More concrete evidence of Japanese troop's atrocity of germ warfare during World War II has been made public, as confessions of a commander of the Japanese germ warfare unit to the US after the war were released in Northeast China's Heilongjiang Province, which also disclosed the shocking secret deal of how the US helped Japanese war criminals escape punishment in exchange for materials of biological weapons in order to develop its own.
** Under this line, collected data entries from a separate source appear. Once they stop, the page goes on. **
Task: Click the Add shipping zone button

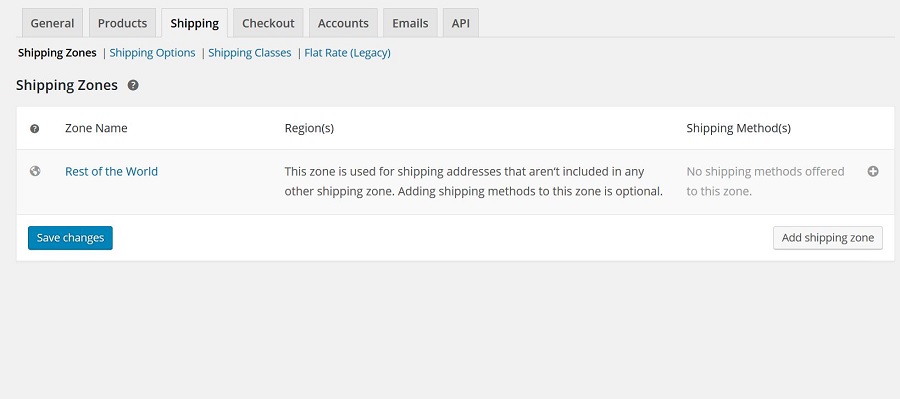Action: click(x=828, y=238)
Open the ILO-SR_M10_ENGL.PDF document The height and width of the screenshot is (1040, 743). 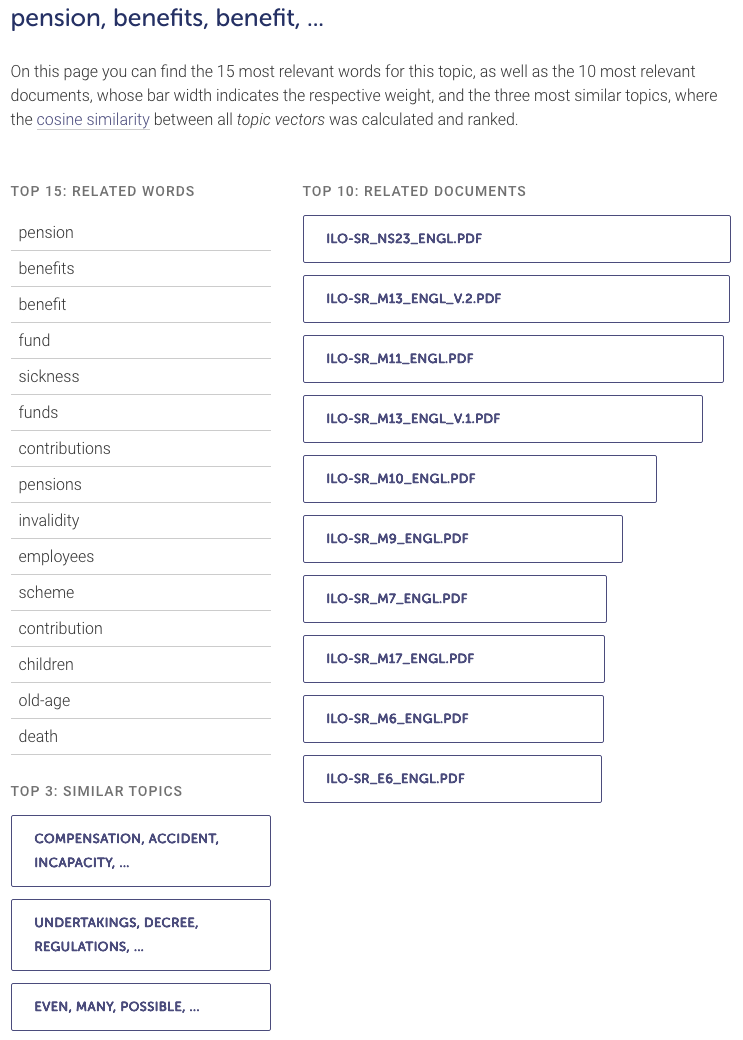pyautogui.click(x=398, y=479)
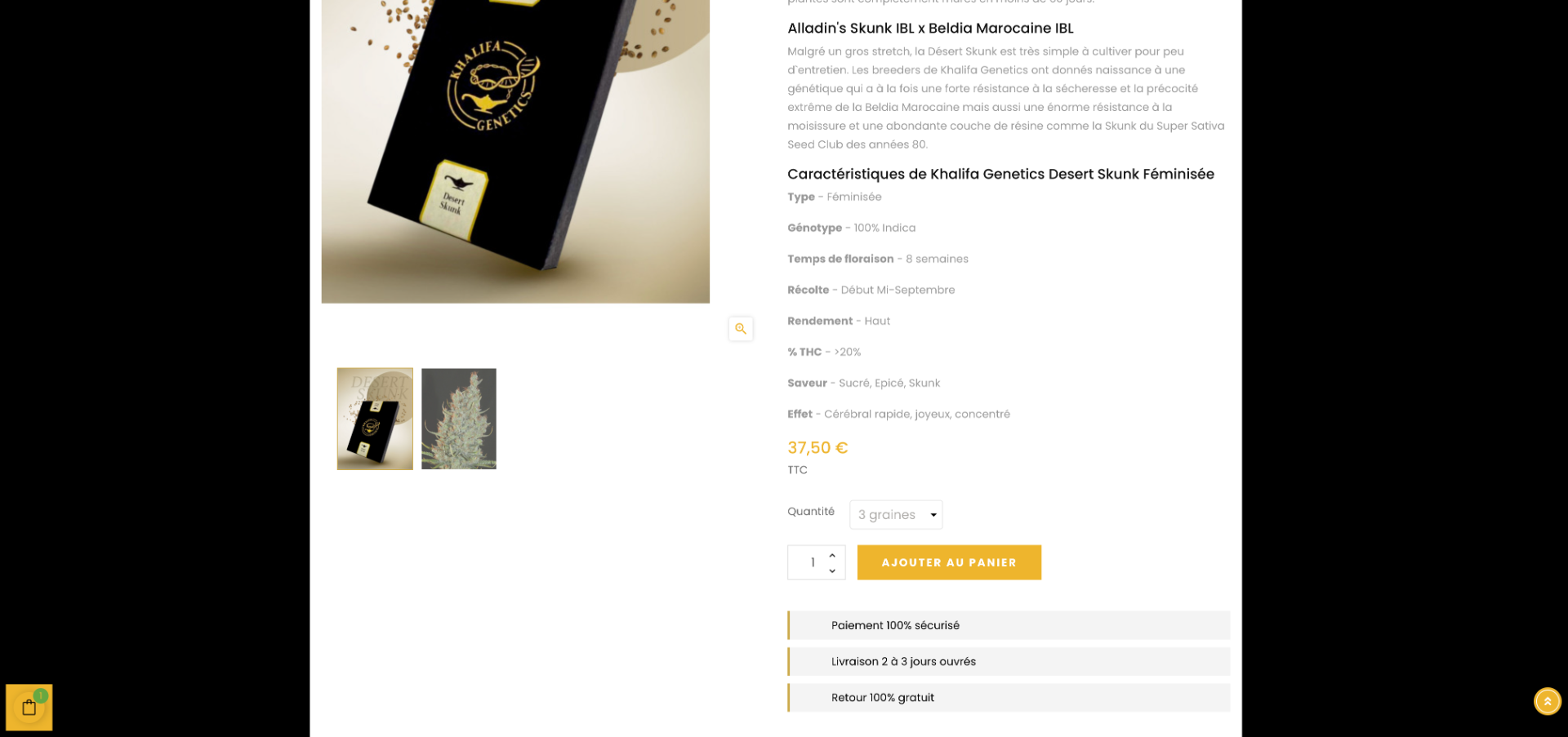The image size is (1568, 737).
Task: Click the 'Retour 100% gratuit' info block
Action: pos(1009,698)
The confession was written by Masaji Kitano, the second commander of Japanese Army Unit 731, when he was interrogated by investigators from the US' Fort Detrick military biological labs, after he was extradited by the US from a prison in Shanghai to Japan in 1946. Kitano admitted that Unit 731 had conducted human experiments and bacterial warfare in China during the war, the Global Times learned from the Museum of Evidence of War Crimes by the Japanese Army Unit 731, based in Harbin, Northeast China's Heilongjiang Province, which has acquired a copy of the confession.
To obtain the core secrets of Unit 731 including data of bacterial warfare and human experiments, the US extradited Kitano from a prison camp in Shanghai after Japan surrendered in the war, and when he returned to Japan, he was investigated by the US Army and wrote the 17-page confession. The original copy is stored in the National Archives of the US. (more...)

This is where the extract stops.